From time immemorial, if not sooner, women have wondered whether all men are pigs.

From time immemorial, if not sooner, women have wondered whether all men are pigs.

Modern science has muddied the waters - can you cross a pig with a man? Is that redundant?

And what do you call something that's part pig, or some other species, and part man?

What would you call a guy who dated such a creature?

Would the word "pig" even suffice?

All these questions, and more, are explored in the zestily disturbing sci-fi/horror/monster mash-up "Splice."

It's a new-age Frankenstein about two married scientists (their names are Clive and Elsa, taken from the actors in "Frankenstein" movies) who mix human and animal DNA to create hybrid creatures whose bodies can be harvested for material useful in treating humans.

Clive (Adrien Brody) and Elsa (Sarah Polley) are close to a revolutionary breakthrough, but to achieve it, they need to push the human component of the hybrid creature to the point that it's mostly, creepily, human.

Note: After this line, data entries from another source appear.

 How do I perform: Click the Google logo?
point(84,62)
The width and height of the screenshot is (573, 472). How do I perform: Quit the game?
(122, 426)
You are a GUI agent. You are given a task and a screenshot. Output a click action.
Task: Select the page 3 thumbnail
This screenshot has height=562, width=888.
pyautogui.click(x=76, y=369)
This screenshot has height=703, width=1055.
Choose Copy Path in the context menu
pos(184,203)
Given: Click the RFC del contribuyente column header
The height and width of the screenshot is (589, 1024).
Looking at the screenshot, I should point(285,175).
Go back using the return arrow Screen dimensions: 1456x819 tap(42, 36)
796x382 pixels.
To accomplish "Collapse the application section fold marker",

And not strictly ethical. So they work in secret to create a humanoid female named Dren, who's very good for medical advances but very bad for relationships.

The childless couple initially bonds over raising this humanoid baby, but Dren's accelerated growth rate makes her womanoid in no time, and that of course is when the trouble starts.

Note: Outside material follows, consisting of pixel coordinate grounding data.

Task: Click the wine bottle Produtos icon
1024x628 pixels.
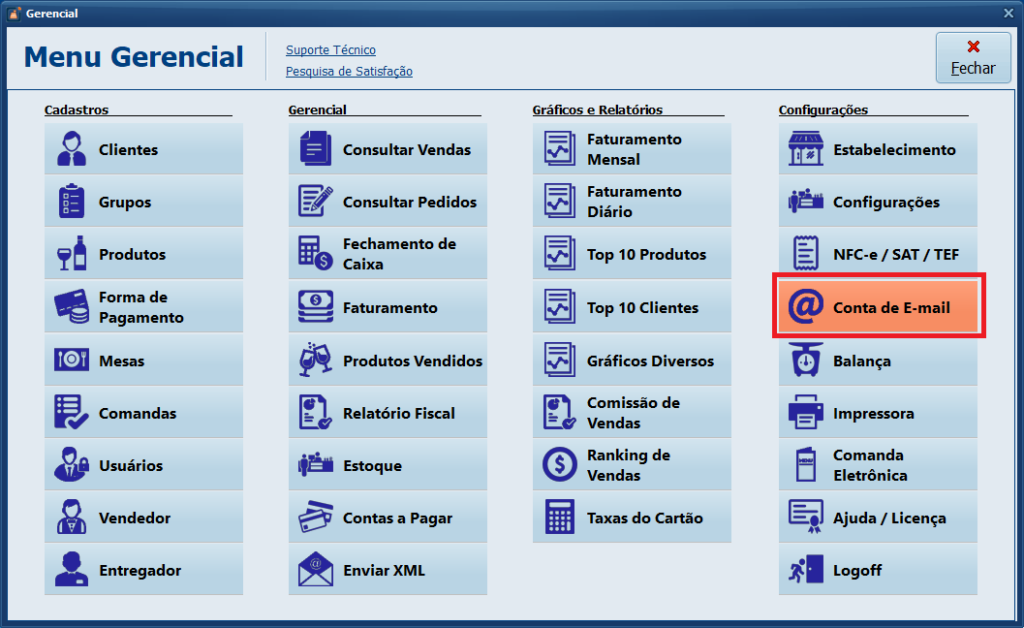Action: [71, 254]
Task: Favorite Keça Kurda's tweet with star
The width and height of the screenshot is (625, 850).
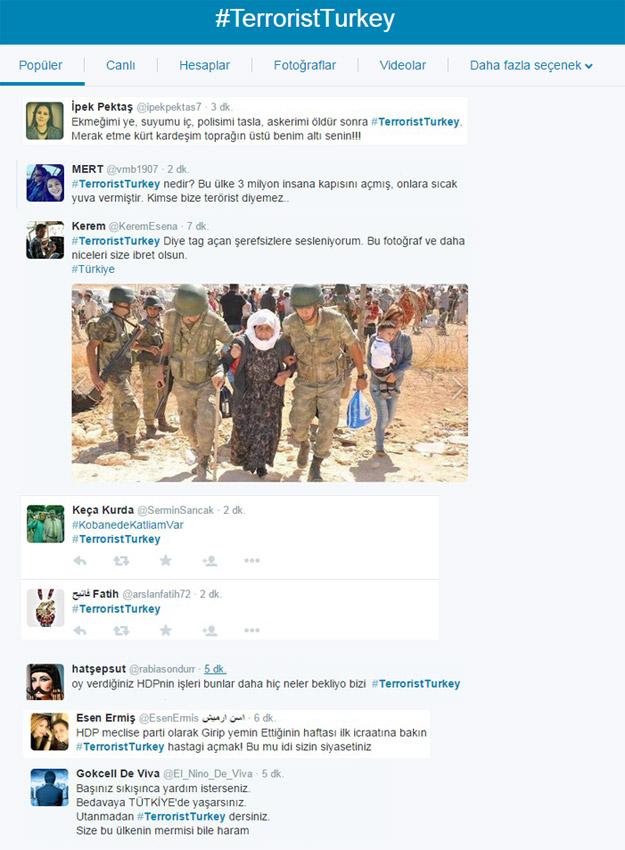Action: (x=166, y=560)
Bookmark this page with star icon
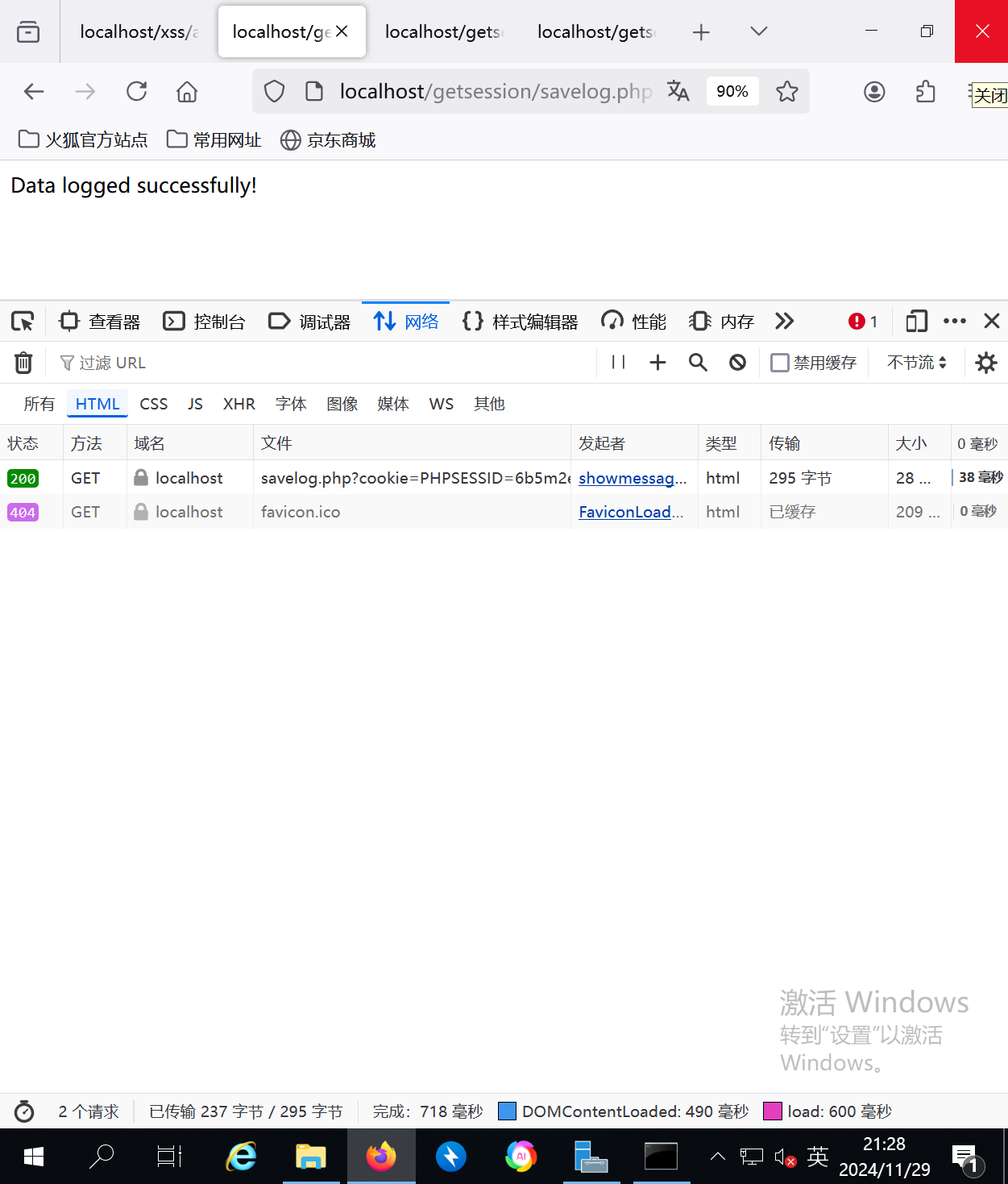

Soon Elsa isn't just a mother but a rival, and Clive is noticing that Dren, for a girl with a tail, is pretty nice-looking. (Frankenstein meets Pygmalion.)

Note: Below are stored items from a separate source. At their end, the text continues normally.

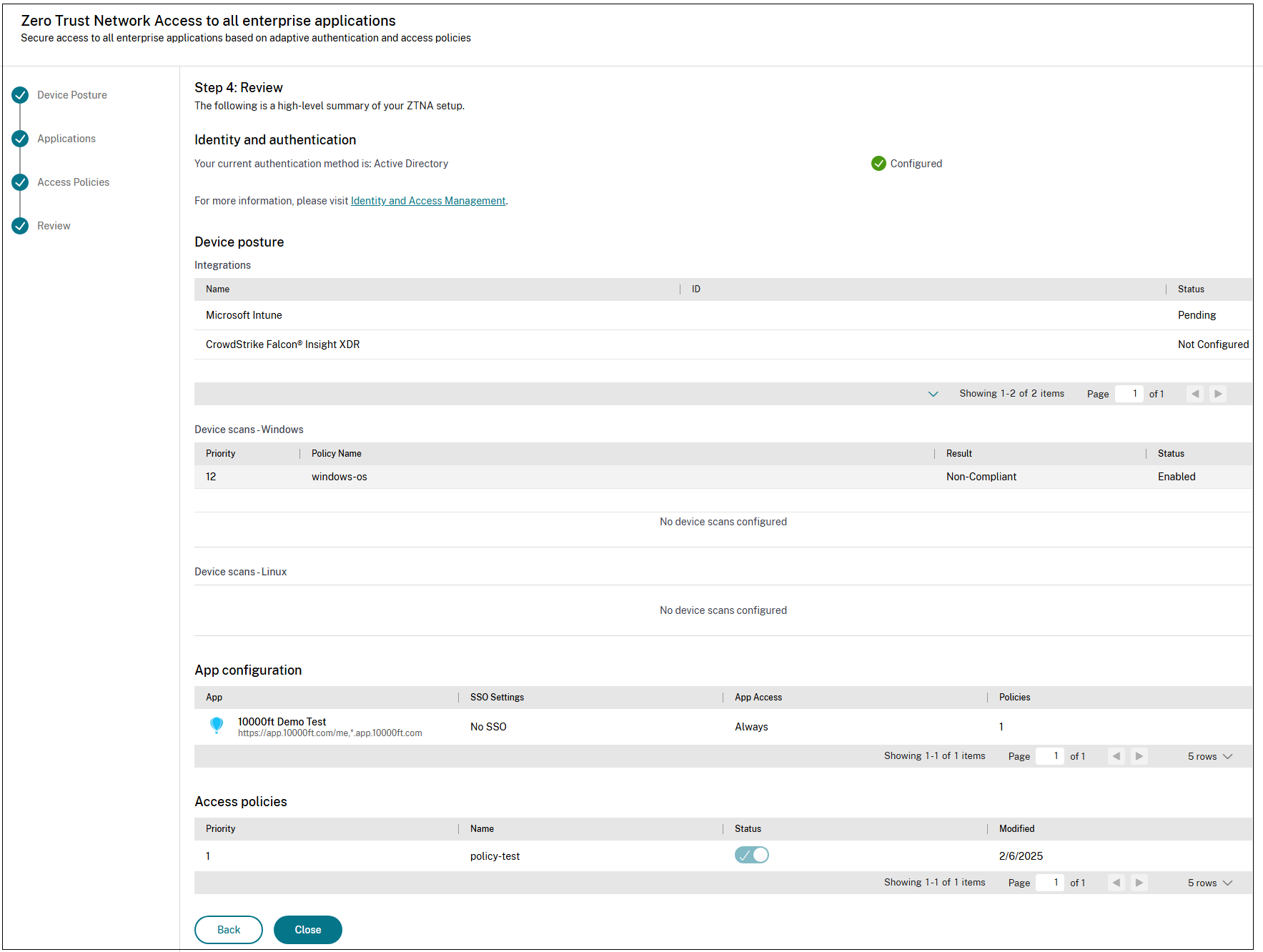Image resolution: width=1263 pixels, height=952 pixels.
Task: Select Device Posture in the wizard steps
Action: pos(72,95)
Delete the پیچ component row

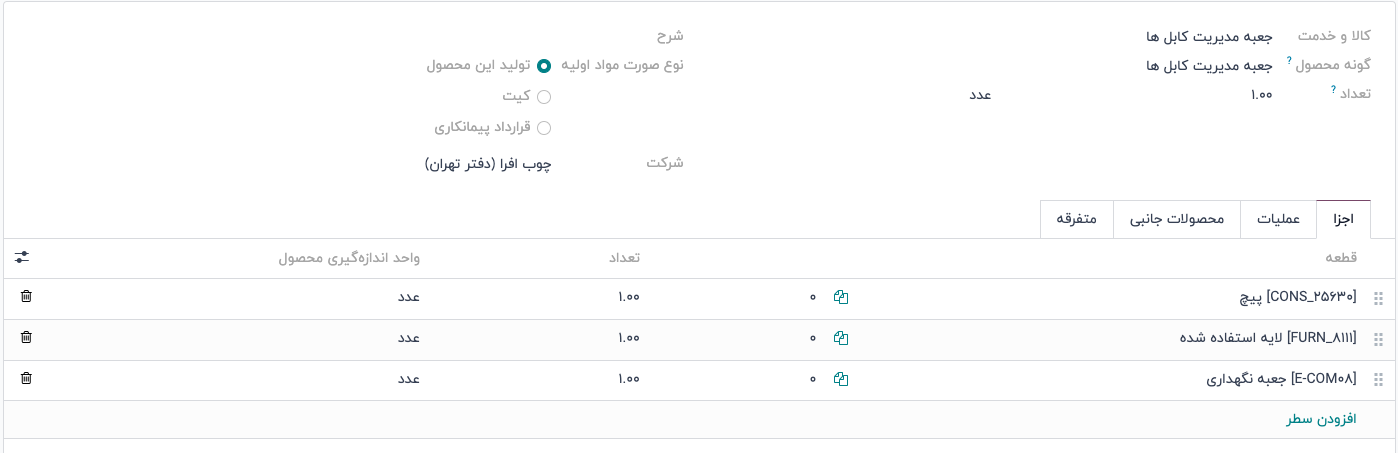pyautogui.click(x=26, y=297)
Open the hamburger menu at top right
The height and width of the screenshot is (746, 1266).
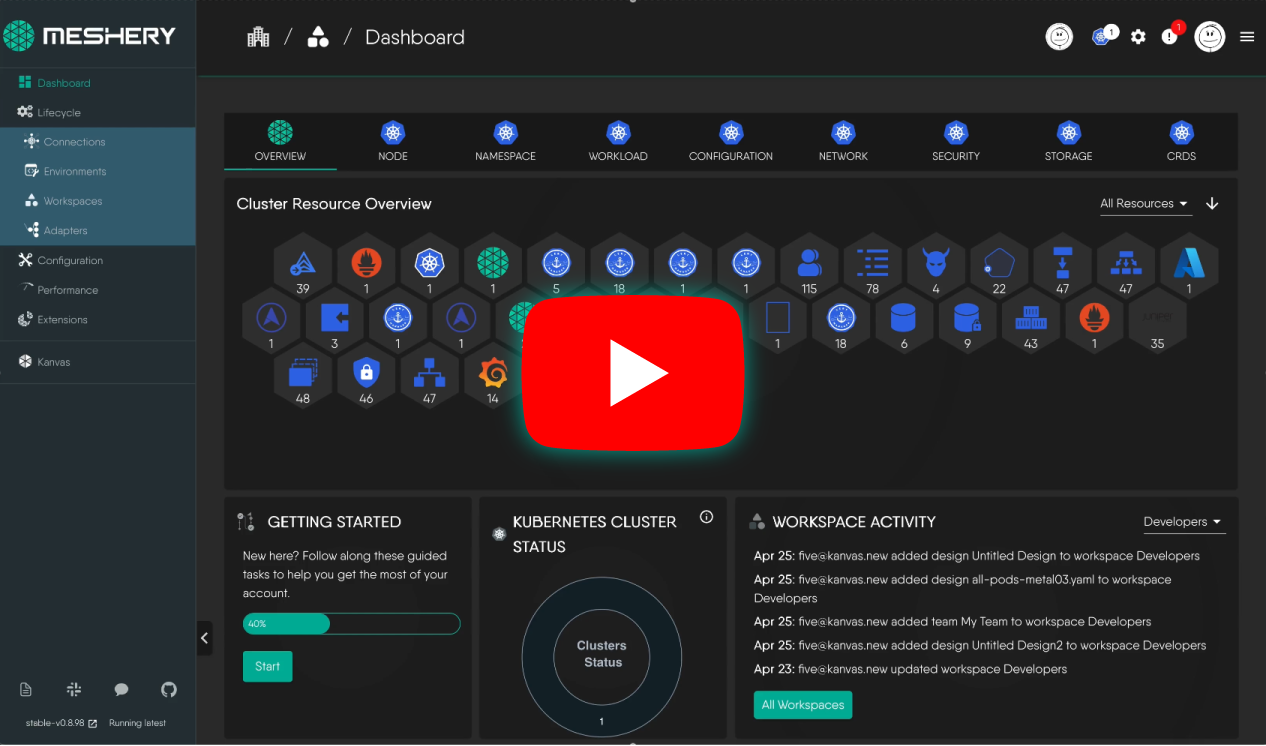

Of course, this plants in the mind of the viewer a grotesque possibility - that this chicken-legged, spike-tailed, Spock-eared mutant might actually have to make out with Adrien Brody.

As an ethical inquiry and thriller, "Splice" is both knotty and naughty. It's certainly not for all tastes, but it's a legitimate horror movie - it really does raise prickly questions about modern DNA science, and its psychosexual component is anything but gratuitous.

That's why it feels fresh, even though writer-director Vincenzo Natali borrows lustily from many sources. Conceptually from "Frankenstein" author Mary Shelley, visually from (most notably) director Ridley Scott - several of the hair-raising lab sequences are direct lifts from "Alien."

In tone, Natali's movie feels very much like that of fellow Canadian David Cronenburg ("The Fly"). There are notes of dark humor that provoke queasy laughs, but it's never campy, so there's no easy way out for the viewer.

Like Cronenburg, Natali gets a visceral response with old-school technique. Dren has digital extremities, but she's played by a real actress, and the various hybrid creatures on view in "Splice" are Stan Winston-ish things - actual, pulsating, palpable creatures.

Natali knows that it's one thing to talk about human-animal hybrids, another thing to actually see one in front of you, as quivering and alive as "Splice" itself.